The Zucks are kicking in $500 million to have Harvard work on this algorithmic intersection of machine learning and human learning and committed to kicking in another $2.9 billion according to Harvard Magazine: “Zuckerberg and Chan, a pediatrician, will donate an additional $2.9 billion to support biomedical research focused on improving human health, with the aim of ultimately ending all human disease.” How very Gen Z. Of course, the Godlike transhumanist goal of ending human disease depends a lot on how you define “human”, right? And how you define “god”, for that matter.

Imagine for a moment that the elites at Davos were as concerned with respecting the rights of others as they were about riding pell mell and hell bent for leather into the metaverse, aka the greatest surveillance opportunity of all mankind. Imagine if a group of record companies, music publishers and concert promoters endowed Harvard with tax-advantaged $500 million to develop a rights respecting infrastructure for the metaverse (or maybe even the Internet). Or even if Daniel Ek invested in such an effort instead of a naming rights deal with Barcelona FC’s Camp Nou? Infrastructure that would stop corporations like Facebook, Twitter, Google and others from profiting from piracy and selling ads on illegal sites. Or how about just stop them profiting from human misery in general?

Do you think Harvard would take the money? I don’t, but just imagine if that happened. Would it change how the Davos class looked at the rights of others?

Zuckerberg was interviewed about his metaverse project and made a couple revealing statements along these lines:

[I]t’s not like we’re the only company working on this today [so there’s no conspiracy or anything]. You have Nvidia building the chips, Unity and Unreal building a lot of the software infrastructure, as well as companies like Roblox building early versions of some of these experiences that could be open platforms over time. Satya at Microsoft talks about building an enterprise version of the metaverse.

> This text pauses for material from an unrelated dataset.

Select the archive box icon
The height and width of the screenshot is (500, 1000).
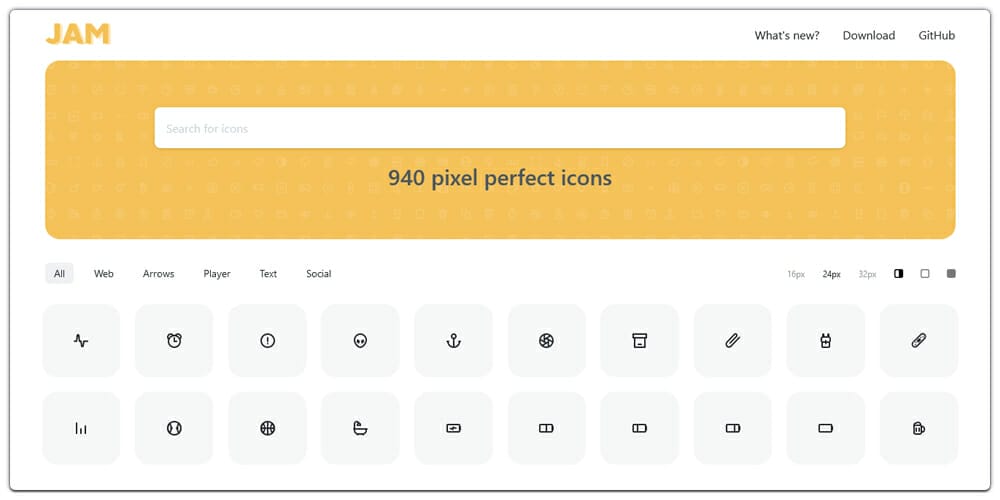[640, 341]
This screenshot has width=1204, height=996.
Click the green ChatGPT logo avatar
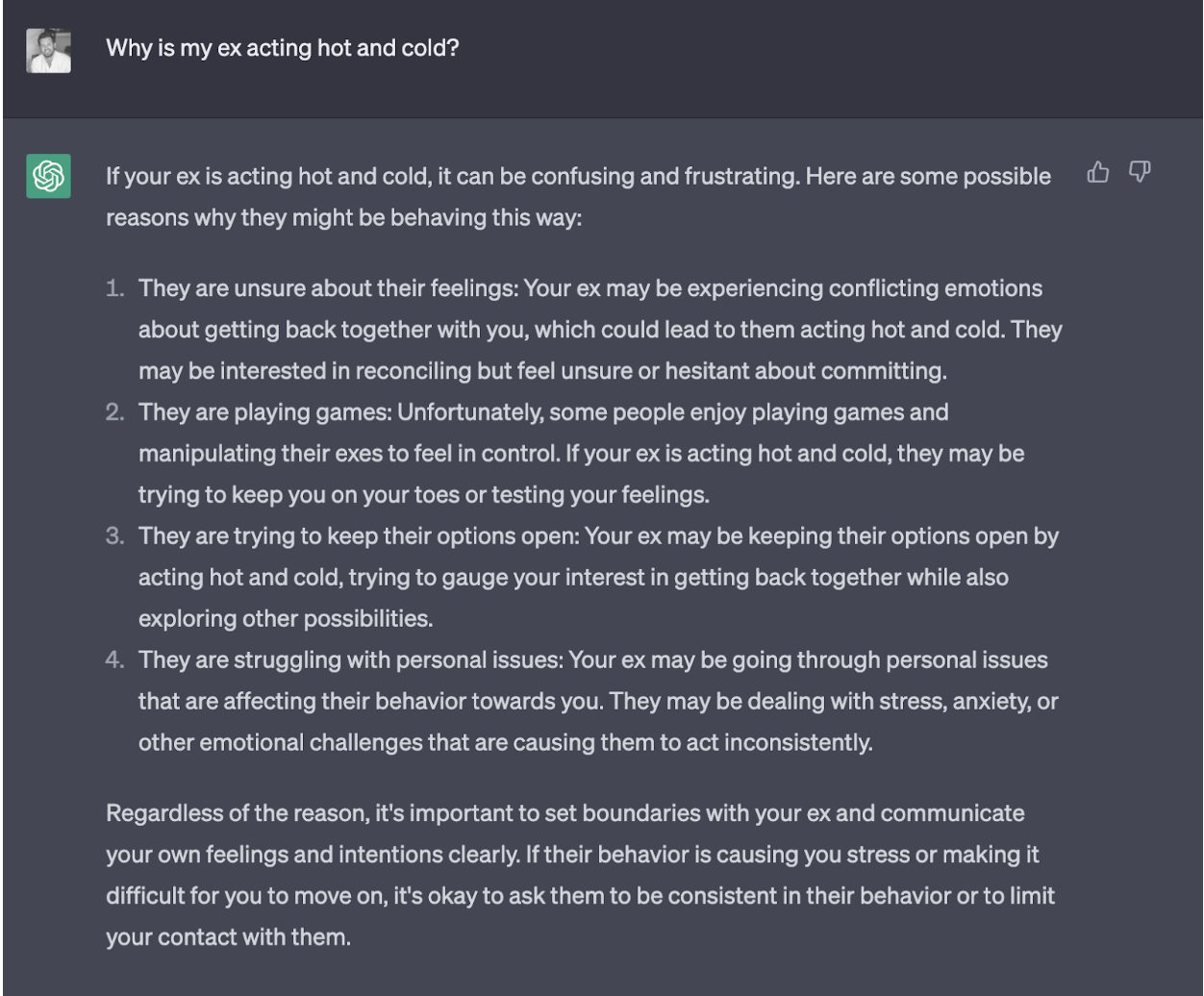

The question is: How do we get these things to be as interoperable as possible? We want as much of the software as possible to run on our systems. We want avatars and commerce to build to [be interoperable]. 

I want to make sure that we use the other things that we’re building to help develop some of these ecosystems. You saw the NFT announcement that we made on Instagram. At the end of the day, I don’t think the most exciting thing to do with NFTs is to display a few things in your Instagram profile. But I view that as a starting point. It’s not that far-fetched to imagine how being able to display some digital collectibles in your Instagram profile is a precursor to being able to have a shirt from your favorite brand that you can take from Horizon to then wear in Fortnite.

https://www.protocol.com/entertainment/mark-zuckerberg-interview-metaverse-vr

What if “your favorite brand” licensed their shirt to Horizon but not Fortnite because they had no deal with Fortnite or just didn’t want to do business with Fortnite (because Uyghurs)? Or if the shirt had an artist’s likeness that was licensed to one or not the other or had a particular message that was in context on one but not the other? Like if the shirt said “Free Tibet” and Fortnite changed it because of pressure from Tencent and the CCP (a la Top Gun Maverick)? What then? Want to bet that the infrastructure would make somebody spend money to chase and catch the offenders DMCA style and bring an expensive private lawsuit for a transaction that the infrastructure could have prevented? 

Or what if the metaverse stripped metadata from the digital assets so that nobody could track the piracy very easily (like CD rippers)? In a world where everything was automated except tracking? Want to bet that Silicon Valley will want a DMCA and Music Modernization Act for trademark infringement rather than change the infrastructure that can tell if a teen is pregnant based on behavioral data scraping but can’t manage to block piracy, human trafficking or drug peddling?

Should we make the same mistake twice? Because we have those bootleggers selling CDs on websites all buttoned up?